Padahal KOMNAS HAM sudah mendapatkan kesimpulan adanya pelanggaran HAM dalam kesimpulan sementara yang mereka keluarkan 22 Desember lalu. Sehingga penyelidikan seharusnya bisa meningkat ke pro justisia berdasarkan UU No. 26/2000. Kedua penyelidikan ini memang penyelidikan terkait pelanggaran HAM, tetapi pelanggaran HAM dalam kedua penyelidikan ini memiliki makna yg berbeda. Pelanggaran HAM dalam penyelidikan pro Justitia berarti tindak pidana yang mempunyai sanksi pidana, sedangkan dalam penyelidikan pemeriksaan pelanggaran HAM berarti pelanggaran prinsip-prinsi HAM.

Hasil pertemuan belum secara tegas dan bulat menyatakan akan membentuk Komisi Penyelidikan Pelanggaran HAM (KPP HAM) untuk kasus penembakan Paniai.

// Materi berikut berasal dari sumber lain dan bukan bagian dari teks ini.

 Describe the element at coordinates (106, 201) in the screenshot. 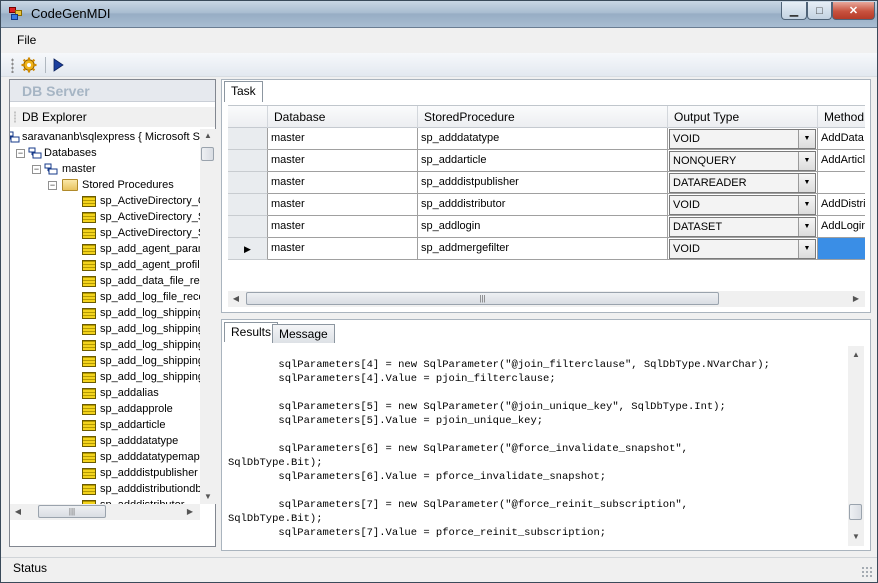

Untuk itulah kami hadir pada hari ini, agar KOMNAS HAM tidak ragu-ragu membuat keputusannya:
  1. Unsur-unsur pelanggaran HAM berat semestinya telah dapat disimpulkan terjadi pada kasus penembakan di Paniai, 8 Desember 2014 dan harus dilaporkan kepada publik;
  2. KOMNAS HAM harus mendengarkan permintaan dan tuntutan unsure-unsur masyarakat baik di tingkat nasional mapun disipil Papua yang menghendaki pembentukan KPP HAM Paniai, seperti agamawan dan budayawan, akademisi, lembaga-lembaga hak asasi manusia nasional, Koalisi Masyarakat Sipil Papua, Dewan Adat Daerah Paniai, dan Sinode Kingmi Paniai.
  3. Segera membentuk KPP HAM (Ttim Ad hoc) Paniai berdasarkan mandat UU No. 26/2000 untuk prosedur penyelidikan PRO JUSTITIA yang diatur dalam pasal 18 ayat 2, dengan unsur-unsur independen dari masyarakat.
  4. Sementara proses ini dilakukan, segera libatkan LPSK (Lembaga Perlindungan Saksi dan Korban) untuk memberikan perlindungan dan perawatan pada saksi dan korban yang memerlukan, mencegah intimidasi pada saksi dan penghilangan barang bukti.

KOMNAS HAM perlu mengingat, bahwa konteks sejarah pelanggaran HAM di Papua, mayoritas pelaku adalah anggota lembaga pertahanan dan keamanan negara (TNI) atau kepolisian negara (Polri), Komnas HAM sendiri telah menarik kesimpulan bahwa aparat keamanan negara bertanggung jawab atas peristiwa kekerasan di Abepura 7 Desember 2000, Wasior 2001 dan Wamena 1 April 2003. Kasus besar lainnya seperti Operasi Pembebasan Sandera di Mapnduma tahun 1996, Biak Berdarah tahun 1998 atau Pembubaran Konggres Papua III tahun 2011 tidak pernah diusut sebagai kejahatan terhadap kemanusiaan.

Inilah saatnya. Tanpa keberanian menggugat impunitas TNI-Polri, selamanya Hak Azasi Manusia Indonesia, apalagi Papua, akan terus dikebiri.
Kita tidak boleh biarkan, kita tidak boleh menyerah, keadilan harus ditegakkan.